As with any other type of infection, central venous catheter infections are associated with increased costs and expenditure in health care as patients acquiring this infection often have to increase their hospital stay. In addition, patients who acquire blood stream infections are more at risk of becoming critically ill as compared with patients who do not acquire this type of infection. Some factors that have been identified that contribute to blood stream infections are associated with the expertise and staffing ratio of health care workers to patients. The level of knowledge and training experience of urses also has an impact on the risks of the patient to acquire a blood stream infection (Robert et al 2000). Blood stream infections can be prevented through implementing practices that prevent the spread of infection, the most basic of which, is the observation of proper hand-washing techniques. Healthcare workers can also utilize proper personal protection equipments such as masks, gloves and gowns in order to minimize the risk of infection. Chlorhexidine was also found to be more effective in minimizing infection when used for cleaning the site before insertion of the central venous catheter (Chaiyakunapru et al 2002).

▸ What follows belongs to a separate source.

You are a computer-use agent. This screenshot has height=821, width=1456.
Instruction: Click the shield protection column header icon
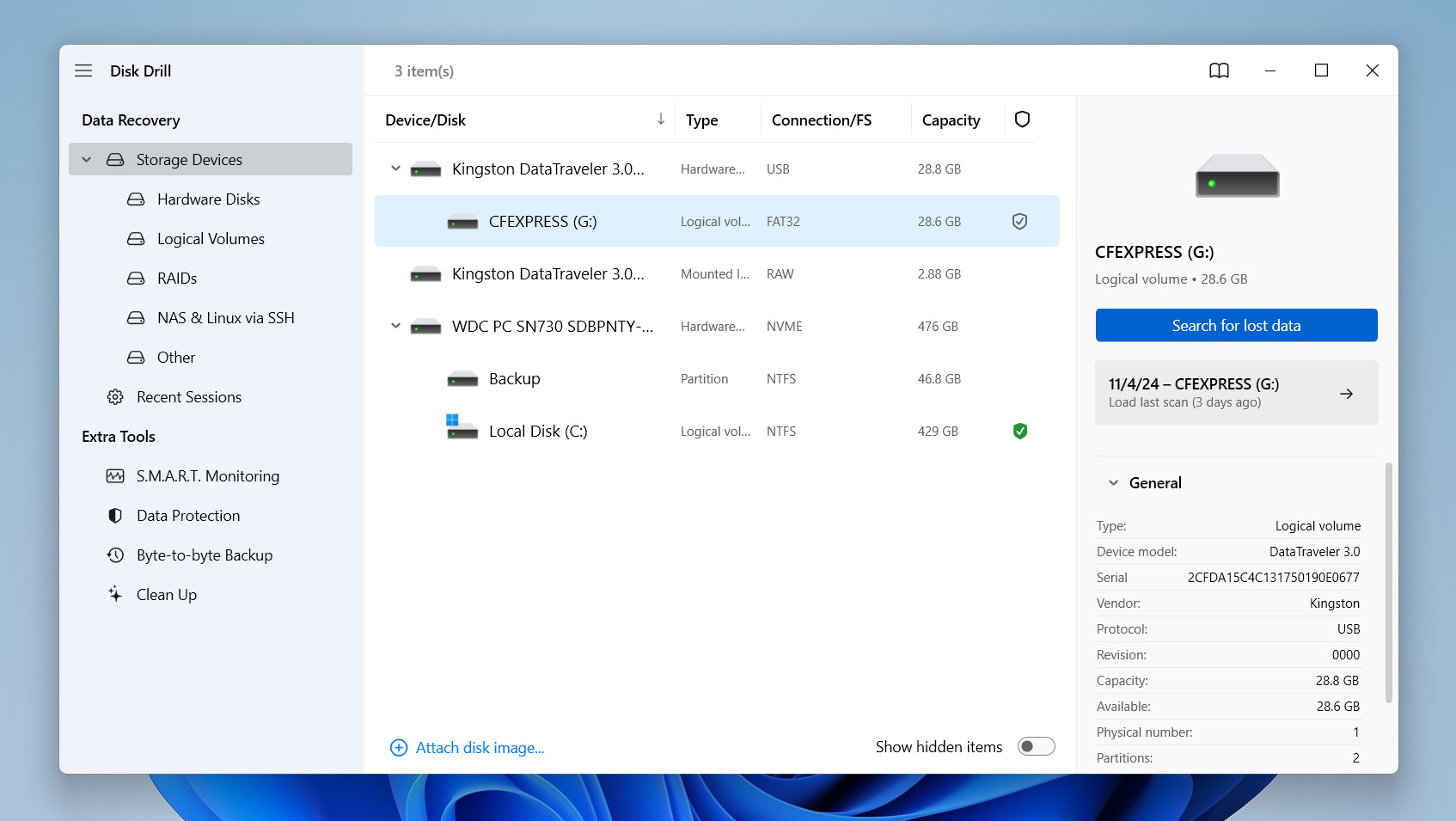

The location of the catheter also influences the risk of acquiring blood stream infections as catheters inserted in the jugular and femoral veins have the highest risk of becoming infected (Goetz et al 1998; Timsit 2003). Maintaining the integrity of the central venous catheter is also important in preventing infection from setting such as ensuring asepsis when changing the dressing, immediately removing the catheter after its purpose has been served and administering low molecular weight heparin to patients with this device (O’Grady et al 2002).
Equally important is the proper monitoring and surveillance of surgical site infections and the establishment of proper hospital guidelines and policies for the prevention of such infections which should be undertaken by the hospital management and implemented across all hospital units. Healthcare facilities should also emphasize practices that are geared towards the prevention of infection. This can be achieved through properly training healthcare workers and other hospital staff on ways to minimize the spread of infection and by implementing a surveillance system of all infections acquired in the hospital setting.